O magistrado exigiu que a Polícia Federal (PF) elabore um novo planejamento para as oitivas dos suspeitos, comprimindo o período de execução de cinco para apenas dois dias. Anteriormente, as audiências estavam programadas para ocorrer entre 23 e 28 de janeiro.
A medida visa agilizar o processo investigativo, que apura operações suspeitas entre o Banco de Brasília (BRB) e o Banco Master. Toffoli justificou a redução citando que as depoimentos já haviam sido liberados desde 15 de dezembro, além de mencionar restrições como “limitação de pessoal e disponibilidade de salas” nas instalações do STF.
Para facilitar, a PF ofereceu a opção de realização das oitivas por videoconferência.
No total, 11 indivíduos estão na lista de depoentes no inquérito, sob relatoria de Toffoli. Entre eles, destacam-se Daniel Vorcaro e Paulo Henrique Costa, além de cinco ex-diretores do Banco Master, dois ex-executivos do BRB e dois empresários.

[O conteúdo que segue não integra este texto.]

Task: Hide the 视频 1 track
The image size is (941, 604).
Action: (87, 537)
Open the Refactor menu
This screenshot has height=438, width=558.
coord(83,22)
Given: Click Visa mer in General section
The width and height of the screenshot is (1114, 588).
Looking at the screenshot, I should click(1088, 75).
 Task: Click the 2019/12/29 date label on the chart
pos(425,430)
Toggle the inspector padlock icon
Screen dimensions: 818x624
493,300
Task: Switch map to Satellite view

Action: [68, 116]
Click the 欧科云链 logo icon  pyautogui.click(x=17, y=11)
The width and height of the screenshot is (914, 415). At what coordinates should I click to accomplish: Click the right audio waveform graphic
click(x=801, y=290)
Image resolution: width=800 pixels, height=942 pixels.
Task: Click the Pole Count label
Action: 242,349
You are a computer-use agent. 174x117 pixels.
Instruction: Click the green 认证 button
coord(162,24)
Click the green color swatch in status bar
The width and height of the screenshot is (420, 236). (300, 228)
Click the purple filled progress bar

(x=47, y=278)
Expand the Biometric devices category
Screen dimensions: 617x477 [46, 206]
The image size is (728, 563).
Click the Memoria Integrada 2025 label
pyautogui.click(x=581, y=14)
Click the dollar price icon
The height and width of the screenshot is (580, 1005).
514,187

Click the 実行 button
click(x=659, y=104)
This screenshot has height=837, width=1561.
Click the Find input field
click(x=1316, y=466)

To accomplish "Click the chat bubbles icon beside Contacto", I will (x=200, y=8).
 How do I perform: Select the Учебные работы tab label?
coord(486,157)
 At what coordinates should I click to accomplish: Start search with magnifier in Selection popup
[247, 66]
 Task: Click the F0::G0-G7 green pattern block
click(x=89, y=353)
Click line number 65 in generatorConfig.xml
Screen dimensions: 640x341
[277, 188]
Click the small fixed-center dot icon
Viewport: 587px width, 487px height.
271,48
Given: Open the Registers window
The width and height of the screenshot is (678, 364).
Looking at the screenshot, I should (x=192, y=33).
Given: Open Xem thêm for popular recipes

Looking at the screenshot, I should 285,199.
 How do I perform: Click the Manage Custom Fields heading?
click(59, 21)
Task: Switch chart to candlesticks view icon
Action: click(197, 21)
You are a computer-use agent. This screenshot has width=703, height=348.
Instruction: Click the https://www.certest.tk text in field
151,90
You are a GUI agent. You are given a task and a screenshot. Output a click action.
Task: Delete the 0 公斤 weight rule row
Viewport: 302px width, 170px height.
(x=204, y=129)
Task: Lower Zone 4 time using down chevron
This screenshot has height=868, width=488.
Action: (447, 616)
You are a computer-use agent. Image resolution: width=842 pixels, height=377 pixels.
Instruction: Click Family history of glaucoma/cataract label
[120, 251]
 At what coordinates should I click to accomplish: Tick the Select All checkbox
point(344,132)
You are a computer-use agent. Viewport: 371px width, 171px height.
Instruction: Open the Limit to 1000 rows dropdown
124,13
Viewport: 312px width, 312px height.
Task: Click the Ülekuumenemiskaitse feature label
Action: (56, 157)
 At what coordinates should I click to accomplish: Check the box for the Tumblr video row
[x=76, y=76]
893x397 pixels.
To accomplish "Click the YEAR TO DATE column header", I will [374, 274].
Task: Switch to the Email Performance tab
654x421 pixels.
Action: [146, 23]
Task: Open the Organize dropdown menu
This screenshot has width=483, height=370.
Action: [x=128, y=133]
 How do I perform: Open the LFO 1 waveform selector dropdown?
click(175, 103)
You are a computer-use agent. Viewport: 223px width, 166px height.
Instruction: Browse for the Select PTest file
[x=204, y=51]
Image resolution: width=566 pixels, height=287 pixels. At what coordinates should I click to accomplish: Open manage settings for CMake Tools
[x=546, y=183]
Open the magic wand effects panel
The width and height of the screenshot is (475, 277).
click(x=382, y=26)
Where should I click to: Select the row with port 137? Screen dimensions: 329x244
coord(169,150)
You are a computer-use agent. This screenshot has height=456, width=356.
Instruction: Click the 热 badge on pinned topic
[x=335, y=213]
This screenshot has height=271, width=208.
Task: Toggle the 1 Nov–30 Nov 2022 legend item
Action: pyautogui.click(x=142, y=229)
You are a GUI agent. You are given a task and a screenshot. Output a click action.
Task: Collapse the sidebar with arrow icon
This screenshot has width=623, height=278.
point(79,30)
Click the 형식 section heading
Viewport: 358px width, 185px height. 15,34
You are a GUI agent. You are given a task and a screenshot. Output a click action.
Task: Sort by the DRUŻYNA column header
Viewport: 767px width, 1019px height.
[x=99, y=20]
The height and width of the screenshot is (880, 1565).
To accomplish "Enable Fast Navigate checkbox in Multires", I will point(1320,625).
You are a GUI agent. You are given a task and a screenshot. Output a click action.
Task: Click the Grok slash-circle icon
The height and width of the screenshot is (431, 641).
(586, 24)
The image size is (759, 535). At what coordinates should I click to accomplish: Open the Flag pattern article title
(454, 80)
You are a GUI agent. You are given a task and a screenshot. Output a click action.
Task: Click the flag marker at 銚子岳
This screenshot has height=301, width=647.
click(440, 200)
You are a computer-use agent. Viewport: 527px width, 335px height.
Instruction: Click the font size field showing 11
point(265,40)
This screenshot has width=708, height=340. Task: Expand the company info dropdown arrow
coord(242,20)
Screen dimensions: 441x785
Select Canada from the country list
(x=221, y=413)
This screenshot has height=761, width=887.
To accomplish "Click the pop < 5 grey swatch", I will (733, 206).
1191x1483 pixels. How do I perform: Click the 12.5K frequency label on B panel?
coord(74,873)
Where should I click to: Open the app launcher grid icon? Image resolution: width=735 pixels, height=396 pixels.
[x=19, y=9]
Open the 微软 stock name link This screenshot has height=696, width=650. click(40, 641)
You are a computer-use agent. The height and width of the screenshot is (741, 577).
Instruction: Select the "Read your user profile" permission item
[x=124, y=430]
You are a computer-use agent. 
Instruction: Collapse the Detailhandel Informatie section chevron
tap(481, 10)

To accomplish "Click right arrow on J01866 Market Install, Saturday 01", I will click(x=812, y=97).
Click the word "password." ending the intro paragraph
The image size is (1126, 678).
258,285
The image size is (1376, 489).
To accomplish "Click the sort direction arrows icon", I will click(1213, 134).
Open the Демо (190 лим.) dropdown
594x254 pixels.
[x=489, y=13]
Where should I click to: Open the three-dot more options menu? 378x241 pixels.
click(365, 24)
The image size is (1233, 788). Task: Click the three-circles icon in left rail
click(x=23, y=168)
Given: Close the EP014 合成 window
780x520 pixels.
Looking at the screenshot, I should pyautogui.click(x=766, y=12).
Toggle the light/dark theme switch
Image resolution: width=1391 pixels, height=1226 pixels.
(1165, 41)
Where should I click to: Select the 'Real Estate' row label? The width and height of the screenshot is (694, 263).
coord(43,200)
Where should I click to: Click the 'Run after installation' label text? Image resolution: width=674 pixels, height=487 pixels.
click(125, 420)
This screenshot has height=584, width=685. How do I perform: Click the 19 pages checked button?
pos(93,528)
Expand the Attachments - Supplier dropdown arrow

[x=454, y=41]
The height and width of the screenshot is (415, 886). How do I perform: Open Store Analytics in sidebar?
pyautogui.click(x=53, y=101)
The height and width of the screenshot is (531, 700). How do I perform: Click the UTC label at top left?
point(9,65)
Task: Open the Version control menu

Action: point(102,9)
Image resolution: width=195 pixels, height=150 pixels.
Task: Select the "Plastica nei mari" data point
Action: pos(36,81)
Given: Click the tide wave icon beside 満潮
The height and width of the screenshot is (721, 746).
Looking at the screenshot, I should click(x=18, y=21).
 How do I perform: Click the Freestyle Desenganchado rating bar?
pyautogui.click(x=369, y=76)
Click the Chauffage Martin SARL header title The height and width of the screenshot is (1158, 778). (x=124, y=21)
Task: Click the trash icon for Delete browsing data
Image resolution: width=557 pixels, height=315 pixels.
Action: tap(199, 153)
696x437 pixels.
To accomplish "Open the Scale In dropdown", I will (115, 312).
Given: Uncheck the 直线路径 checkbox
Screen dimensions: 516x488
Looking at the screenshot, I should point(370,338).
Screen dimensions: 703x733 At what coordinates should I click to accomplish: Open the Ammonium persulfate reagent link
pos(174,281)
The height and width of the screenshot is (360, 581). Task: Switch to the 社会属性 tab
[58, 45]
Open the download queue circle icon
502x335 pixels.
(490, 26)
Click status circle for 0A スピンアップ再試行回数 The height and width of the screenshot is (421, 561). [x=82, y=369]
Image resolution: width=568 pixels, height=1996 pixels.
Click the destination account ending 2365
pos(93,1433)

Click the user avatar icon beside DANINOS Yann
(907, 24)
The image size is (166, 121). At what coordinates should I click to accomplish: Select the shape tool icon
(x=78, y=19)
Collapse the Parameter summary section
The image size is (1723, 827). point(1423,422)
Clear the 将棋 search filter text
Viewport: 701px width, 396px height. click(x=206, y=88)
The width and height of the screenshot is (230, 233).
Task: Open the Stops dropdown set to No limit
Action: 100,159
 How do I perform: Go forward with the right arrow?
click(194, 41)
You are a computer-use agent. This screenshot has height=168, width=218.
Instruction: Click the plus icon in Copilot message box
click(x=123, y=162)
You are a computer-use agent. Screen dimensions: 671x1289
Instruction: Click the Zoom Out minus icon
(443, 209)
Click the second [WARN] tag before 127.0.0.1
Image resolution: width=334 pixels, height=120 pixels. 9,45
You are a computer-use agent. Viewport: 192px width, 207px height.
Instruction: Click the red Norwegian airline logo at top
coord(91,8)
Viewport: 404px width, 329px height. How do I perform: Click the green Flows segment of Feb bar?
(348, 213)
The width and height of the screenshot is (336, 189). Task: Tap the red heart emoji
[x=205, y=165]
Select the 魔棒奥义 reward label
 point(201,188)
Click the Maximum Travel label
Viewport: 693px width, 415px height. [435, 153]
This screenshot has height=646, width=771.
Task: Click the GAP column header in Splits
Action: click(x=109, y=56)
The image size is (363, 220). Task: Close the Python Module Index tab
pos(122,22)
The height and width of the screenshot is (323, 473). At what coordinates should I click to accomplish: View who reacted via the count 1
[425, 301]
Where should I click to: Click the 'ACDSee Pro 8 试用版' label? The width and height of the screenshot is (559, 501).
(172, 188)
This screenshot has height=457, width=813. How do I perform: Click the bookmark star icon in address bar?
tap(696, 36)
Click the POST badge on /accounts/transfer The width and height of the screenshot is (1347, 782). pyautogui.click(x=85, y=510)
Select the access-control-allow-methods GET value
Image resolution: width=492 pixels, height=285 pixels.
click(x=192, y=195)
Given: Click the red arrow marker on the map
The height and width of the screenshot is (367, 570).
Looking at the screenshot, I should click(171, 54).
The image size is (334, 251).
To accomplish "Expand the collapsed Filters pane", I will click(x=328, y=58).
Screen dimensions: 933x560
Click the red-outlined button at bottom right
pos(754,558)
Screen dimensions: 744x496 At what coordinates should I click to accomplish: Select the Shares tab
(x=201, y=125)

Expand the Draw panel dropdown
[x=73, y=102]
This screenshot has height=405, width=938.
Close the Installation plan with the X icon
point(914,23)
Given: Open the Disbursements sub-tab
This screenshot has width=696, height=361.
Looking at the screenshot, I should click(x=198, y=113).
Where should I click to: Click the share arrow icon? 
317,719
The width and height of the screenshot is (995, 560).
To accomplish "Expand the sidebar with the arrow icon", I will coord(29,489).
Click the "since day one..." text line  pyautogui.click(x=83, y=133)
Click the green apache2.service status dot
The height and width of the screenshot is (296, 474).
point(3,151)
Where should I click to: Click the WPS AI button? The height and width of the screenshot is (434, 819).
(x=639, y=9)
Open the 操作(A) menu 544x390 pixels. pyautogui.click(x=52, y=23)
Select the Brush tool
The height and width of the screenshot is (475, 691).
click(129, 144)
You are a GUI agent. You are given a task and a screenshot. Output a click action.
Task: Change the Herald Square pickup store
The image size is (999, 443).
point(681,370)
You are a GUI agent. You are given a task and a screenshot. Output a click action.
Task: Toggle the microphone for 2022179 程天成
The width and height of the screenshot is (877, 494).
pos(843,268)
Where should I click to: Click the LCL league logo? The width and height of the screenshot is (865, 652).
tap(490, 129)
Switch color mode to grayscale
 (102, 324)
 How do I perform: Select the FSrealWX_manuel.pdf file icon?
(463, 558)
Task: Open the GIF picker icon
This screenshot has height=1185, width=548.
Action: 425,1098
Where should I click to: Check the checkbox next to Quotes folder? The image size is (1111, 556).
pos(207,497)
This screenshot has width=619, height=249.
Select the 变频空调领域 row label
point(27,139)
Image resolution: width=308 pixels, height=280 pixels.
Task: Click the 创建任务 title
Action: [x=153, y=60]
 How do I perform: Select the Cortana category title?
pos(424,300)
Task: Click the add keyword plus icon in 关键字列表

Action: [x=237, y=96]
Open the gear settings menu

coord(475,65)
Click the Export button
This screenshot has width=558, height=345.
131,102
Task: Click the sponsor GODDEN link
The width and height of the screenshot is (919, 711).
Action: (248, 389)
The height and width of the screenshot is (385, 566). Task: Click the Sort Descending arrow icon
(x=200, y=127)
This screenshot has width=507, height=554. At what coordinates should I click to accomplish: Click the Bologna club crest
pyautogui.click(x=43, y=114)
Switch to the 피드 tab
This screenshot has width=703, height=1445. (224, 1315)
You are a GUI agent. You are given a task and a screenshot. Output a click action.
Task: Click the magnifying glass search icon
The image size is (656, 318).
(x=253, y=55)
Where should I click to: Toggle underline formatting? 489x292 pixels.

As equipes de defesa dos envolvidos foram informadas sobre o cancelamento das datas anteriores e o reagendamento iminente.
A apuração da PF revela que o BRB efetuou transações consideradas atípicas com o Banco Master, com o objetivo de sustentar a instituição de Vorcaro durante a avaliação de uma proposta de compra pelo Banco Central (BC).
Embora o BRB tenha oficializado a oferta em março do ano passado, a transação foi bloqueada pelo BC.
Na etapa mais recente da Operação Compliance Zero, deflagrada esta semana, os agentes federais apreenderam itens significativos: 39 celulares, 31 computadores, 30 armas, R$ 645 mil em dinheiro vivo, 23 veículos avaliados em R$ 16 milhões e diversos documentos cruciais para o prosseguimento das investigações.
O ministro determinou que a Procuradoria-Geral da República (PGR) assuma a custódia de todo o material recolhido, garantindo que os aparelhos eletrônicos permaneçam carregados e isolados de conexões à internet ou redes telefônicas.